Same model performs very diferent in Keras and Flux

In a class I'm taking, the professor gave us two datasets, one of 301 late-type galaxies and the other one of 301 early-type galaxies, and we build a model in Keras so it can differentiate them:

input_img = Input(shape=(128,128,3))

x = Conv2D(filters = 16, kernel_size= (3,3), strides = (1,1), activation='relu', padding = 'same')(input_img)
x = MaxPooling2D((2,2),padding = 'same')(x)

x = Conv2D(filters = 32, kernel_size= (3,3), strides = (1,1), activation='relu', padding = 'same')(x)
x = MaxPooling2D((2,2),padding = 'same')(x)

x = Conv2D(filters = 64, kernel_size= (3,3), strides = (1,1), activation='relu', padding = 'same')(x)
x = MaxPooling2D((2,2),padding = 'same')(x)

x = Flatten()(x)
x = Dense(32, activation = 'relu')(x)
x = Dropout(0.3)(x)
x = Dense(16, activation = 'relu')(x)
out = Dense(1, activation = 'sigmoid')(x)

model = Model(inputs = input_img, outputs = out)
model.compile(loss = 'binary_crossentropy', optimizer = 'adam', metrics = ['accuracy'])
history = model.fit(X_train, Y_train, batch_size = 32, epochs = 20)

Since I like Julia more than Python, I tried to build the same model in Flux.jl and according to what I read in the Flux Docs this is what the Flux model looks like:

model2 = Chain(            
    Conv((3, 3), 3 => 16, relu, pad=SamePad(), stride=(1, 1)),
    MaxPool((2,2), pad=SamePad()),
    Conv((3, 3), 16 => 32, relu, pad=SamePad(), stride=(1, 1)),
    MaxPool((2,2), pad=SamePad()),
    Conv((3, 3), 32 => 64, relu, pad=SamePad(), stride=(1, 1)),
    MaxPool((2,2), pad=SamePad()),
    Flux.flatten,
    Dense(16384 => 32, relu),
    Dense(32 => 16, relu),

    Dense(16 => 1),
    sigmoid
)

But when I train the models in what I think are the same conditions, I get very different results. In Keras the final lost after 20 Epochs is loss: 0.0267 and in Flux after 30 Epochs the loss is 0.4082335f0, so I don't know where this difference in loss could come from since I'm using the same batch size in both models and the data treatment is the same (I think). Python:

X1 = np.load('/home/luis/Descargas/cosmo-late.npy')
X2 = np.load('/home/luis/Descargas/cosmo-early.npy')
X = np.concatenate((X1,X2), axis = 0).astype(np.float32)/256.0
Y = np.zeros(X.shape[0])
Y[0:len(X1)] = 1
rand_ind = np.arange(0,X.shape[0])
np.random.shuffle(rand_ind)
X = X[rand_ind]
Y = Y[rand_ind]
X_train = X[50:]
Y_train = Y[50:]
X_test = X[0:50]
Y_test = Y[0:50]

Julia:

X1 = npzread("./Descargas/cosmo-late.npy")
X2 = npzread("./Descargas/cosmo-early.npy")
X = cat(X1,X2,dims=1)
X = Float32.(X)./256
Y = zeros(1,size(X)[1])
Y[1,1:length(X1[:,1,1,1])] .= 1
ind = collect(1:length(Y[1,:]))
shuffle!(ind)
X = X[ind,:,:,:]
Y = Y[:,ind]
X_train = X[51:length(X[:,1,1,1]),:,:,:]
Y_train = Y[:,51:length(Y)]
X_test = X[1:50,:,:,:]
Y_test = Y[:,1:50]
X_train = permutedims(X_train, (2, 3, 4, 1))
X_test = permutedims(X_test, (2, 3, 4, 1))

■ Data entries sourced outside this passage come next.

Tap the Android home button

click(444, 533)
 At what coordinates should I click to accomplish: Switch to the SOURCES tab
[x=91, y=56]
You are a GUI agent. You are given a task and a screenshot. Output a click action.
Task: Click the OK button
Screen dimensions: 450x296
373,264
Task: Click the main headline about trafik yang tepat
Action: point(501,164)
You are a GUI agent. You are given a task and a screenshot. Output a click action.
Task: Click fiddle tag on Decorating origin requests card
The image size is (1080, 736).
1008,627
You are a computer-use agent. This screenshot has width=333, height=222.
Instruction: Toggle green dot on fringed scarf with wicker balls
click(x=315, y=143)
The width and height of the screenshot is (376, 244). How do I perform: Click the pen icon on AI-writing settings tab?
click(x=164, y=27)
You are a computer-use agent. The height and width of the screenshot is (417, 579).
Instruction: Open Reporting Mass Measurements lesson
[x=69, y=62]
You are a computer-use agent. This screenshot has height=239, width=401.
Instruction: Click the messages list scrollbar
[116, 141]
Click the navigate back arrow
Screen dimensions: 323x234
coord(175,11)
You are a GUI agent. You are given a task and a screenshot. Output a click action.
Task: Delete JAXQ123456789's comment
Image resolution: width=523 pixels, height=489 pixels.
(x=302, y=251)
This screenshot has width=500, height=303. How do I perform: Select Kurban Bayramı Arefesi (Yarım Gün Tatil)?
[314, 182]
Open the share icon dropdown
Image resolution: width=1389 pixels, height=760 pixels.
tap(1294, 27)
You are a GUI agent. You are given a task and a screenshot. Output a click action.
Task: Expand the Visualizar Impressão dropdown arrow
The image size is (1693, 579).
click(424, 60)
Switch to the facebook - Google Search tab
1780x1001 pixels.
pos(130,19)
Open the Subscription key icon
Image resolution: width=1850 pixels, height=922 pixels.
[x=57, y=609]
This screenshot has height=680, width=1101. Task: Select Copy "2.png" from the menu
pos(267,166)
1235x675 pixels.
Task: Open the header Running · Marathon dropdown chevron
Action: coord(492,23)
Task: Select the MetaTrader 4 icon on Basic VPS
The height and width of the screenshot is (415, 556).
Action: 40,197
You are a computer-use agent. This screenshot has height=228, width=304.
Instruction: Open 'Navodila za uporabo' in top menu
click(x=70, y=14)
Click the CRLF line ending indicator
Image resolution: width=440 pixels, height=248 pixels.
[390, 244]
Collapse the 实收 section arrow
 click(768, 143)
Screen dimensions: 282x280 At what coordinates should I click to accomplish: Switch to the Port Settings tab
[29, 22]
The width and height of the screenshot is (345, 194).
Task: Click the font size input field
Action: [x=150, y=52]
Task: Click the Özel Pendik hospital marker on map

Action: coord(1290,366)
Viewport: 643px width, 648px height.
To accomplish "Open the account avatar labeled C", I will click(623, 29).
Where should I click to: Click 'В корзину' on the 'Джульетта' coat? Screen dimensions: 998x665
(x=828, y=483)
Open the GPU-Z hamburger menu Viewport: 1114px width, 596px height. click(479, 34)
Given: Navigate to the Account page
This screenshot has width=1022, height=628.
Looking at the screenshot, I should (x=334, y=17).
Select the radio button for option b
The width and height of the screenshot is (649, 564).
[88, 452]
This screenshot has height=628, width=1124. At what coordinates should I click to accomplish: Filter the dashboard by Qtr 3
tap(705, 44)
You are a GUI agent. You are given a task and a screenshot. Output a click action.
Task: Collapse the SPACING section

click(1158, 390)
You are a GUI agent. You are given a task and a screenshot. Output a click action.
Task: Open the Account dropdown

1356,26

And the training in Julia goes:

train_set = Flux.DataLoader((X_train, Y_train), batchsize=32)
loss(x, y) = Flux.logitbinarycrossentropy(x, y)
opt = Flux.setup(Adam(), model2)
loss_history = Float32[]

for epoch = 1:30
    Flux.train!(model2, train_set, opt) do m,x,y
        err = loss(m(x), y)
        ChainRules.ignore_derivatives() do
            push!(loss_history, err)
        end
        return err
    end
end

Can anyone pls help me, I can't figure it out.

Solution

Based on my comment about skipping sigmoid when using logitbinarycrossentropy, I had a quick go at testing this for some scrap data, and with your current implementation I also ended up at 0.5 ish loss, while after removing the sigmoid I reached much lower values.

You can also choose to keep the sigmoid and use binarycrossentropy instead, though it seems that is not as numerically stable so it is better to do it with logitbinarycrossentropy.